Are you using a Dockerfile? This thread talks about the default setting and how you can overcome it with a custom script at startup.

If you’re not using Docker, you could do something similar with a wrapper for your start command.

2 Likes

I’ll try this and get back to you. Thanks!

This has helped. It seems there’s something in my backend not closing file descriptors, as I don’t expect to be at 5000 without much traffic.
I’ll keep an eye out if this is not enough and see if I’m leaking somewhere.

root@9dd41811:/# cat /proc/510/limits | grep 'Max open files'
Max open files            65536                65536                files     
root@9dd41811:/# ls -l /proc/510/fd | wc -l
5605

EDIT:
Actually!
It does seem like uvicorn or FastAPI is not closing connections properly. I have a few thousand requests stuck in CLOSE-WAIT…

root@9dd41811:/# ss | grep CLOSE-WAIT | wc -l
4558
1 Like

Which address is the target of the close-wait connections?

I figured out the issue. The discord.py bot was not able to keep the WS connection open, so it would die for unknown reasons and reconnect with a bad back-off strategy. This meant it would keep the connections open forever, waiting for Discord to return data on that connection. Error:

INFO:discord.gateway:Websocket closed with 1000, cannot reconnect.
ERROR:discord.client:Attempting a reconnect in 2.43s

Address: 162.159.136.234:https

Turning off the bot made the open sockets more reasonable, aka less than 10 ports incl. postgres and SSH. Any suggestions to why these connections would fail? That IP belongs to Cloudflare it seems.
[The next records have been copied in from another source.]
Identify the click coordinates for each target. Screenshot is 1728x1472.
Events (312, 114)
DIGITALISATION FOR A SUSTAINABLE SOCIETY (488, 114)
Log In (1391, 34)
One step closer to resolution: This only seems to be happen if I use https://www.uvicorn.org/ instead of Hyperloop.

Resolution: Regression in uvicorn 0.14.

Reason this might happen is because Fly’s health checks might send an empty TCP request and ends with a CLOSE_WAIT state. + the problem with uvicorn.

SOLVED
If running with TCP checks in Fly, the uvicorn + uvloop bug linked above triggers and never closes the connections. This does not happen with HTTP checks as they are handled properly.
Solution is to use HTTP checks, or to use the h11 setting with uvicorn + uvloop.